1 handed push downs super slow

Still hurting from this today, slightly higher volume and reps, and lame dumbell wieght but i stil felt i had a good workout! increased rep ranges made for a very nice full pump.

Food has been not bad considering im at home with a mother who thinks 3 eggs a day is excessive, and the fact i want to grow is "all in my head".... :cursing:

shoulders today or tomowow :thumb:


----------



## HJL (Apr 26, 2009)

shoulders:

side raises-

7.5kg 2x12

10kg 2x9-10

shoulder press-

22.5kg x12

25kg 4x6-10 (heaviest wieght in the gym, high volume felt pretty goood though to be honest- a nice change)

front raises-

7.5kg x13

10kgx 10

12.5kg x8

15kg x7

really like these, delts fvkin massive and i go really vascular and red (although i try to breath lol)

shrugs-

25kg ?x?

Stil had aching pecks from mondays session, even thuogh it was a light one.

got a nice pump in sholders, def respond well to raises and pressing. my lats have come on lots too, i was suprised when i looked in the mirror during shoulder presss, very happy.

wieghed at 12.8 a few days ago at noon. just trying to keep the protien going in 

back and bis tmorowx


----------



## HJL (Apr 26, 2009)

Chest today - no time for tri's.

Cable crossovers:

20kg x14

25kg x12

30kg 2x8

machine press:

70kg x12

80kg x10

80kg x8

full stack (91kg) x7

Dumbel press:

25kg x9

25kg x8

25kg x8

25kg x6

im not sure how much muscle growth im going to get from this workout but as long as im not loosing...the wieghts are lower, but cables gave me good stimulus.

diet:

woke up very late

M1 normal shake

M2 6 egg omlett with potato and brocoli

gym

M3 shake with dextrose

M4 shake with cornflour (during work, bad timing in the gym really)

M5 toad in the whole with extra sausage meat and cabbage

M6 will try and eat chicken a bread

M7 bedtime shake.

funds are low, im at home with non BB'ing apreciating parents and a shed load of college work -


----------



## HJL (Apr 26, 2009)

nothing much to report, training has pretty much been the same as my last few workouts. ive been consuming more whey because there is a lack of chicken and eggs in the house at the moment. im cutting back on carbs a bit, as i have gained more fat that i hoped to.
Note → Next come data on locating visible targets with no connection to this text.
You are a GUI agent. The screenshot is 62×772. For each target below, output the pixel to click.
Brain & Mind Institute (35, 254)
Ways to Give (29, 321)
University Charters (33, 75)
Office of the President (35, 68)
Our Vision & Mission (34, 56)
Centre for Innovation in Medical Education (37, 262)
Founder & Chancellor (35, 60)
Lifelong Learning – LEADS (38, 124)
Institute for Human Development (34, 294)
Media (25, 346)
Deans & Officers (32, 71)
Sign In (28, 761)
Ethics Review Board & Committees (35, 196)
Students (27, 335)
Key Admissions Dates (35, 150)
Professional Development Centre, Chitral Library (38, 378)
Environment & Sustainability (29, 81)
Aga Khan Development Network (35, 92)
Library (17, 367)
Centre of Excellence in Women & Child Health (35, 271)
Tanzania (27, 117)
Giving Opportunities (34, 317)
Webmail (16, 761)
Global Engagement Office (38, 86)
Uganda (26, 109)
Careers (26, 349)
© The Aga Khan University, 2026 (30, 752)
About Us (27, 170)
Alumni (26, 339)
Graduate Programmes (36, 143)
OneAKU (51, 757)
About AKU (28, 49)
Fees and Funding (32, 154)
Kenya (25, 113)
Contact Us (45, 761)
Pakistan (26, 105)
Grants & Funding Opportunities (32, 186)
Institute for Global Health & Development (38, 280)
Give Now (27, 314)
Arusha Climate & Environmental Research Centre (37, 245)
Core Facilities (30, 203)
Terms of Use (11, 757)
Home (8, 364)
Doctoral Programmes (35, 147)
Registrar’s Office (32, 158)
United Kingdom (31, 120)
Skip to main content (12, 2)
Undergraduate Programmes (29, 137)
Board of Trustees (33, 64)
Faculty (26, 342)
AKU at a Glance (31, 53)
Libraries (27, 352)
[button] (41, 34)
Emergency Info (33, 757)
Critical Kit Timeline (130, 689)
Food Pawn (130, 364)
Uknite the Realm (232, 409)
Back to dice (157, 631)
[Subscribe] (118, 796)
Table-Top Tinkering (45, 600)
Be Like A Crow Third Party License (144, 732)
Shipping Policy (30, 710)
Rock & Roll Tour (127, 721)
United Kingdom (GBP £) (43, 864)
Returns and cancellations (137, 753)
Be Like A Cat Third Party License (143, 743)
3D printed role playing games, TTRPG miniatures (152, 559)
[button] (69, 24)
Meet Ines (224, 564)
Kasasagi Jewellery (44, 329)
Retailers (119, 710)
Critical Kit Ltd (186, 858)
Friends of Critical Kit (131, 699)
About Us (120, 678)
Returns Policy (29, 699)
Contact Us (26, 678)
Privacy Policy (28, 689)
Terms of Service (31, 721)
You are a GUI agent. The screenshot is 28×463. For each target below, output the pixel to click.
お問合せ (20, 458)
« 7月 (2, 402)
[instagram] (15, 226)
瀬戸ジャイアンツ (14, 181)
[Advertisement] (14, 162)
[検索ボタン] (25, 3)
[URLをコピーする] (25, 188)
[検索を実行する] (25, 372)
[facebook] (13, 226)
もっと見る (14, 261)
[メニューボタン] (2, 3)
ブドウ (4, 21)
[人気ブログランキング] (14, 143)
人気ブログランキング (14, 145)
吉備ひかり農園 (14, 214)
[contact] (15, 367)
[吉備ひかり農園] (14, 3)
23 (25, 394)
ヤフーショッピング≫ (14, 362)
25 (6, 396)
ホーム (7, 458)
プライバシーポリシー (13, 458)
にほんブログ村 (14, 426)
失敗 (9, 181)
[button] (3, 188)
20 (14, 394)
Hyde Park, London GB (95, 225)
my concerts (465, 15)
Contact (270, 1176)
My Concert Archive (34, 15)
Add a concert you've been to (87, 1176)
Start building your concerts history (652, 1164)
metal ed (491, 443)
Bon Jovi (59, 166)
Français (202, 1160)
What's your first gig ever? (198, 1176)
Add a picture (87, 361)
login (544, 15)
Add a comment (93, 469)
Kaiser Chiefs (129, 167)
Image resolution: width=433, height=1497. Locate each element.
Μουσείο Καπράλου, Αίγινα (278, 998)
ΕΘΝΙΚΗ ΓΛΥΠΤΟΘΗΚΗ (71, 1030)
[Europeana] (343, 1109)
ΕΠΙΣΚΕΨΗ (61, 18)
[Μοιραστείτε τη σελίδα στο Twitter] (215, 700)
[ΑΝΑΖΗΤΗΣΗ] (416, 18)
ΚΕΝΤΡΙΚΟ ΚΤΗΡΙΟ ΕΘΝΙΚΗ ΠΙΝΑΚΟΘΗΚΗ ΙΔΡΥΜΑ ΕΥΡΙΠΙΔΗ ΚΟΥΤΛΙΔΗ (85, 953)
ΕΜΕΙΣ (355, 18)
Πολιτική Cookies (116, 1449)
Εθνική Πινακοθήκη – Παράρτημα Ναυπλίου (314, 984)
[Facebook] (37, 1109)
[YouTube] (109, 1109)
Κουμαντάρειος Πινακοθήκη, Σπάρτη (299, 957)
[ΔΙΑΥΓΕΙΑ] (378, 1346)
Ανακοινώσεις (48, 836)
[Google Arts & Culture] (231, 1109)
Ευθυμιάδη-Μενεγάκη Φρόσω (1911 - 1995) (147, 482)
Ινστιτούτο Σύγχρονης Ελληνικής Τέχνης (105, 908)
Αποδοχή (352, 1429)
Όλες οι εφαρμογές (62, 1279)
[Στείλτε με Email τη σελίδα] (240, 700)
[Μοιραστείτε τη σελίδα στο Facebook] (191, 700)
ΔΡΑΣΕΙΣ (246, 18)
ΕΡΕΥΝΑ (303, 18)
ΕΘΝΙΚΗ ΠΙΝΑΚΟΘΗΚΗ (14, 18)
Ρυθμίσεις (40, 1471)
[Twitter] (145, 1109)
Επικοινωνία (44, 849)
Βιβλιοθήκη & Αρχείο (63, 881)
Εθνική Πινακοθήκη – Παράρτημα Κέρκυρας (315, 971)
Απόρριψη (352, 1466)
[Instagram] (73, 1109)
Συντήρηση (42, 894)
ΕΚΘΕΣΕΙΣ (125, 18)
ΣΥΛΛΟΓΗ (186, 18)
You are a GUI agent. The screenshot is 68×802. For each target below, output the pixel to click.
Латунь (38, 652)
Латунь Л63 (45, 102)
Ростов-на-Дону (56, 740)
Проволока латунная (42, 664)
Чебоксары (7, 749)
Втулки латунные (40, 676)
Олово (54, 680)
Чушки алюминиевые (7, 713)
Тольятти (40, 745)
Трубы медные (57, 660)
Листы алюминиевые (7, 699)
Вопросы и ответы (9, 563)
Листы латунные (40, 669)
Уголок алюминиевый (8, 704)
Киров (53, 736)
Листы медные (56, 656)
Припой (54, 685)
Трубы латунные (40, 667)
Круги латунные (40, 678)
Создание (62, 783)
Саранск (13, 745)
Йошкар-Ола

I was thinking about trying to get ripped and vainy for the summer but not sure if i can be bothered.

Hopefully by restricting carbs a bit i can loose some fat durring the next few months if i also put some cardio in on my off days. I am not "cutting" as such because theres not a huge amount to cut too and i think i would risk loosing muscle mass - just taking this slowly.

trained chest and tri today

(just got interupted by a phonecall from a pakistani man, couldnt hear him atal. why do companies emply people who cant speek with a good enough accent for basic comunication?)

flies are getting stronger - felt good

15kg x14

17.5kg x 10

20kg 2x 8

flat db press: doesnt feel very nice doing li

22.5 x13

25kg x 10

25kg 2 x8

25kg 1x5

dips:

4 sets of 6+reps

cable pushdowns, and overhead tricep pulls followed. triceps felt painfull after, and very very pumped maybe loads were too heavy, although reps were at normal amounts.

diet today:

M1 normal shake

M2 tuna, potato and tomato

M3 shake pre gym

M4 shake & dex post gym

M5 chicken and potato

M6 white fish and some other carbs...

M7 bedtime shake (running low, cant afor more til next week)

Potatoes are not optimal, i would rather oats but no microwave at present.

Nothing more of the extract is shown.